◆ Document passage
################
Pub/Sub in a Nutshell
Intro
This post is part of a series of posts with notes as I’m studying for Google’s Professional Data Engineer Certification.
This particular post covers Pub/Sub in a nutshell.
Disclaimer
Please read this disclaimer.
Pub/Sub
- Fully managed, data ingestion and distro. system
- Async., real-time message bus
- Good soln. for buffering changes for lightly-coupled architectures
- P/S decouples publishers and subscribers
- HIPPA compliant
- Stores data for up to 31 days
- Default is 7 days
- Has topics and subscriptions
- Data is published to a topic
- Subscriptions dictate who recieves content for which topics
- Relationship btw. topics and subscriptions can be one:one or one:many
- Relationship btw. publishers and subscribers and can be one:many, many:one, or many:many
- Multiple subscribers can work on a single subscription
- Guarantees “at least once” delivery
- May send duplicate and/or out-of-order messages
- Two options for delivery:
- Push (from pub/sub to subscriber)
- Pull (from subscriber to pub/sub)
- Sync. - “Give me n messages”
- Async. - Higher throughput - Better for latency-sensitive applications
- Two, primary use-cases:
- Streaming analytics/ingestion of data into analytic systems
- Async. workflows w/ decoupled publishers and subscribers
################
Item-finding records
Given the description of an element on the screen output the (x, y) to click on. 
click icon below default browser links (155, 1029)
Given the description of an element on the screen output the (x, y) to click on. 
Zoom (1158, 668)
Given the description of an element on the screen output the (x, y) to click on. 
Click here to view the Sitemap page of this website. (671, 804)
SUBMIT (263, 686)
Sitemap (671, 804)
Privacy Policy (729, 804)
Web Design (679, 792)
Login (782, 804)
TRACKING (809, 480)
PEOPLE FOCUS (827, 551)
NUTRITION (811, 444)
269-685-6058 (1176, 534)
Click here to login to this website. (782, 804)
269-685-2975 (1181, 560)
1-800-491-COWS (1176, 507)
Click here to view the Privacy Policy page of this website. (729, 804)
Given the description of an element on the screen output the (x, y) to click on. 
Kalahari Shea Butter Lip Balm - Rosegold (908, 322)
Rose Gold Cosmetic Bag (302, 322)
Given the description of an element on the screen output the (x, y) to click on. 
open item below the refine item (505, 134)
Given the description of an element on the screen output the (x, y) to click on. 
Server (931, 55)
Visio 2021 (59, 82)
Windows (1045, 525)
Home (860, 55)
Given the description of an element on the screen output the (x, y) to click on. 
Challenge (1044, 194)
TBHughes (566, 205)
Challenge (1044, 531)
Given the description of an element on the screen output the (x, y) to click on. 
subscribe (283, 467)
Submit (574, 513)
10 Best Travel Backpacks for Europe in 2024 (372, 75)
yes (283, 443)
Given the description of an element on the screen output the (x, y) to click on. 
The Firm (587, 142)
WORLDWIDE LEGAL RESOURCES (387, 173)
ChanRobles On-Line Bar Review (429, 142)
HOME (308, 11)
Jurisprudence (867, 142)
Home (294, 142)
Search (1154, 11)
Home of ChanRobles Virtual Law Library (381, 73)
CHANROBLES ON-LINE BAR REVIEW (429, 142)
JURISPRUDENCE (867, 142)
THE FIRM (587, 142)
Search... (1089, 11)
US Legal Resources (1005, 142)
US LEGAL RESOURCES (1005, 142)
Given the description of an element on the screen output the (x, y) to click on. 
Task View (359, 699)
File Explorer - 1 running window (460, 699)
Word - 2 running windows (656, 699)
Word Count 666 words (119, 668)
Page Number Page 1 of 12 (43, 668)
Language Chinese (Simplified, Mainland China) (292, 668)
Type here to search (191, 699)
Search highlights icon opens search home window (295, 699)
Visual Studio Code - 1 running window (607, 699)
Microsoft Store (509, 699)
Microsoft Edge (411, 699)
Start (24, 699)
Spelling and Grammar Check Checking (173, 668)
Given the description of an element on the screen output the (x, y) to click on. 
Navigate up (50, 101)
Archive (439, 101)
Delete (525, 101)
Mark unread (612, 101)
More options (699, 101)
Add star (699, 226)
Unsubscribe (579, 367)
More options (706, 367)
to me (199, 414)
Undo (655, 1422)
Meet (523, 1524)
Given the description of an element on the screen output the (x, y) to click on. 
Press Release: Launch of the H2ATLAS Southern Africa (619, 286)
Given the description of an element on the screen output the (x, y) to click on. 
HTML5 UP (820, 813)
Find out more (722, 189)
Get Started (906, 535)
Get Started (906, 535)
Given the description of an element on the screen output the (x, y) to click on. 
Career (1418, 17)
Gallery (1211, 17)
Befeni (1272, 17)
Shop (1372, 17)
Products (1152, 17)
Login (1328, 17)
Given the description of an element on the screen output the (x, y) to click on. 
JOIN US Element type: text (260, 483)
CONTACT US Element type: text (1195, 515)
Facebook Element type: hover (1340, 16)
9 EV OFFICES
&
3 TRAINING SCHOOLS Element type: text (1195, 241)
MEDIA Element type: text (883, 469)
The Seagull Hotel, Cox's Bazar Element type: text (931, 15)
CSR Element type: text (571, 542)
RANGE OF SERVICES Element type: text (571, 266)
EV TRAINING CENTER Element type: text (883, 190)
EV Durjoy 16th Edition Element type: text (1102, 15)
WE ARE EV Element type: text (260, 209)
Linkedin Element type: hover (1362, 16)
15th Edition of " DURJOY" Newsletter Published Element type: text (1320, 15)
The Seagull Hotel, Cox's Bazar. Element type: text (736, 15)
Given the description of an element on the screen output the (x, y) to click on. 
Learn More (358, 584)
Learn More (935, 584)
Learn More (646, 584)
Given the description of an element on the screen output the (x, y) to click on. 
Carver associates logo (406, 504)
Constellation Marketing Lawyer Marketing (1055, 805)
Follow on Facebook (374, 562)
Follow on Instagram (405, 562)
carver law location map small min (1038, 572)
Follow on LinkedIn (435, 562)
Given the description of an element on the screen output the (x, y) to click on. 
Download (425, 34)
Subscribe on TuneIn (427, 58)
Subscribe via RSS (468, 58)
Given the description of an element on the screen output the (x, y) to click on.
################
◆ Brief 1
Say whether each statement agrees with the Pub/Sub notes. Answer yes or no and quote the deciding words. (a) By default, Pub/Sub keeps data for 31 days. (b) Pub/Sub never sends duplicate messages. (c) A topic can have a one:many relationship with subscriptions.
◆ Brief 2
Extract every line of the records that contains the word "Follow". Case counts.
The Pub/Sub notes and the records come from separate, unrelated sources.

◆ Full answer 1
(a) No: "Default is 7 days"
(b) No: "May send duplicate and/or out-of-order messages"
(c) Yes: "Relationship btw. topics and subscriptions can be one:one or one:many"

◆ Full answer 2
Follow on Facebook (374, 562)
Follow on Instagram (405, 562)
Follow on LinkedIn (435, 562)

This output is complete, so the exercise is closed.